Brian Peterson: Thanks Paul.
Operator: Next up is Joe Vruwink, Baird.
Joe Vruwink: Great. Hi, everyone. Peter, in the prepared remarks, there was a mention of kind of early momentum in some of the newer areas like safety, which is a hard one to get into, but also something like Link, I think is one of the more successful new products for commercial in some time and then, of course, Compass. When you step back and you think of this pod of newer products, and then you maybe rewind and think about the introducing of like submissions or EPM, the part of kind of your first go after in the clinical areas. Do you think the opportunity ahead is just as compelling and consequential as kind of that mid-2010s timeframe for Veeva?

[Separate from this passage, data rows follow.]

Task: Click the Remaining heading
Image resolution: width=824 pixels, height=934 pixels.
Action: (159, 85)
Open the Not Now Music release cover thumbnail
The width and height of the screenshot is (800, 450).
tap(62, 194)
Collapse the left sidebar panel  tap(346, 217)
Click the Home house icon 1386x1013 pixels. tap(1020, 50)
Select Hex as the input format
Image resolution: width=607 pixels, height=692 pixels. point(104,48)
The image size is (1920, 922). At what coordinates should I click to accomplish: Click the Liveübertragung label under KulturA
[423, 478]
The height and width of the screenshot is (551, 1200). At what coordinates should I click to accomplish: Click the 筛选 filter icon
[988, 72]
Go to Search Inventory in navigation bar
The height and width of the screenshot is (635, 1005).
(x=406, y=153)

Peter Gassner: It’s a really thoughtful question. I wouldn’t draw the exact parallel, but I think the parallel is similar. The reason why is in R&D, there’s multiple very separate entry points. Safety is quite a bit different than clinical, it’s quite a different than regulatory. In the commercial area, sales, medical and marketing, things are more related, and they’re more fluid together. So it’s not distinct entry points. It’s all related buyers. But in terms of yes, a second leg of things really increasing our potential. That’s absolutely what’s happening. We have our established of the CRM suite and the commercial content actually. And then we have Crossix, which is pretty well established, but has a lot of room to grow.
It has some advertising headwinds right now, but it has room to grow. And then we have things that are very, very early Link and especially Compass. Those are broad things and can lead into other add-on type of things. So, I think you’re pretty accurate in the way you’re saying it. It’s the second leg of commercial is things like Link and Compass and business consulting as well.
Joe Vruwink: Okay. That’s great. And then maybe, Brent, just a question on reconciling the margin outlook. So, there’s some immediate impacts of the TFC T&E is coming back. Is there kind of another category of incremental spend as you think about next year and related to maybe that thought there was a comment in the remarks of just the evolution of Compass and taking your time to get it right and kind of introducing some new things in 2024? Would that maybe be an example of an area that’s receiving incremental investment?
Brent Bowman: Yes. Thanks, Joe. So, if you look at the margin guide, I think you nailed it pretty well. So when you adjust for the termination for convenience, you get to — that’s about 250 basis points of impact. So you get to about 36.5. And then there’s about another point coming in to travel and events. We had recently, our first in-person field kickoff event in a number of years. So we’re kind of getting back to normal to a normal run rate around getting in front of customers and getting together. And then there is a continued investment for growth. And Compass is one of a number of areas where we’re going to continue to invest where we see an opportunity to drive our durable business model.